Postgresql – Building where clause based upon parameters

casepostgresqlwhere

In PostgreSQL I am trying to build a where clause in a function that uses an inbound parameter to determine the contents of the IN

For example:

select fld1, count(fld1)
from xyz
where fld1 in (
    case $1
        when 1 then 'Value1'
        when 2 then 'Value2'
        when 3 then '''Value1'',''Value2'''
        when 4 then '''Value4'',''Value5'',''Value6'''
    else NULL
)
group by fld1

Value 1 works fine as does Value2, Values 3 and 4 fail not syntactically but no rows are returned.

Best Answer

Your suggestion is bad practice

From the code given it looks like you want to

  • supply a variable from your application $1
  • depending on that supplied variable make sure column fld1 is set to a specific set of values.
  • I like the suggestion of using simple OR however, if your condition is complex and you want to maintain it that can get to be very messy. Here is another way.

Here was your code,

select fld1, count(fld1)
from xyz
where fld1 in (
    case $1
        when 1 then 'Value1'
        when 2 then 'Value2'
        when 3 then '''Value1'',''Value2'''
        when 4 then '''Value4'',''Value5'',''Value6'''
    else NULL
)
group by fld1

However, I would unroll this as a JOIN, and later spring it off into another table. Really CASE should likely never be used in a WHERE clause.

select fld1, count(fld1)
from xyz
join ( VALUES
  (1, ARRAY['Value1'])
  , (2, ARRAY['Value2'])
  , (3, ARRAY['Value1','Value2'])
  , (4, ARRAY['Value4','Value5','Value6'])
) AS cond(code,values)
  ON ( code = $1 AND fld1 = any(cond.values) )
group by fld1

From there you can even use CTE's which may make it faster, and it'll look more maintainable.

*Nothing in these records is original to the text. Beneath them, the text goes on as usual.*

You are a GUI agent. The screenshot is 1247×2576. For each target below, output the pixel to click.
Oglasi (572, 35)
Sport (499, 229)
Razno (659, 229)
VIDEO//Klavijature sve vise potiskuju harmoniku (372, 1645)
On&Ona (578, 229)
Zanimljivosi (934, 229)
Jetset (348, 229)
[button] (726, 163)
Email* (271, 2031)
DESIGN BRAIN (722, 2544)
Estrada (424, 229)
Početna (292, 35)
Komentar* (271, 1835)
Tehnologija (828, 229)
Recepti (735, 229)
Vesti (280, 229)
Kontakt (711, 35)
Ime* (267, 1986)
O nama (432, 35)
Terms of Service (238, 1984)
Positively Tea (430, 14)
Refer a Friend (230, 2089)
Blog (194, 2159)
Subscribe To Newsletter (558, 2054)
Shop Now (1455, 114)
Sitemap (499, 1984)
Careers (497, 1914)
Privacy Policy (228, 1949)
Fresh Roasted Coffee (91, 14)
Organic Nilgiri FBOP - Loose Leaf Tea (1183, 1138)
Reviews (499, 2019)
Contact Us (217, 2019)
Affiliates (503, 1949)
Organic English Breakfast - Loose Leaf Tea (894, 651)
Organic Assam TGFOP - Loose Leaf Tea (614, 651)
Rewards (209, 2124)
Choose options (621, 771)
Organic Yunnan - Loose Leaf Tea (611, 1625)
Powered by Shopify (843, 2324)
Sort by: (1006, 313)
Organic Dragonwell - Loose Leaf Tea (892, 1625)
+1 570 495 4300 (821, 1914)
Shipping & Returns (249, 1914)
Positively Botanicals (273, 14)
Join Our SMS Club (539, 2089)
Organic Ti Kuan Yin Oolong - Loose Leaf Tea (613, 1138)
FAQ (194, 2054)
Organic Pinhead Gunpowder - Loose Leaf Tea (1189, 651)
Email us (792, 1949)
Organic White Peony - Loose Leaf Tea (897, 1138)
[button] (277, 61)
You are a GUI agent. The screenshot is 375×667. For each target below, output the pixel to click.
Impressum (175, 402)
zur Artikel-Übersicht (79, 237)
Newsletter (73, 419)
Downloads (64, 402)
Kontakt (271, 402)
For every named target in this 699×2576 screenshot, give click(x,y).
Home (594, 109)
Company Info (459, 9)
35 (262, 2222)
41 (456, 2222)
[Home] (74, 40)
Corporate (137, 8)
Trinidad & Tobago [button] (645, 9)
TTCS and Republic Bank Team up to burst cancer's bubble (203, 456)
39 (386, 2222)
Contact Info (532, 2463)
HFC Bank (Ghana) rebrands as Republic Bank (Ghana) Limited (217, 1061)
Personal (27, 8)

WITH cond(code,values) AS (VALUES
  (1, ARRAY['Value1'])
  , (2, ARRAY['Value2'])
  , (3, ARRAY['Value1','Value2'])
  , (4, ARRAY['Value4','Value5','Value6'])
)
select fld1, count(fld1)
from xyz
join cond ON ( code = $1 AND fld1 = any(cond.values) )
group by fld1

From the CTE, you can just as well make cond(fld1,values) its own table if it gets too bloody.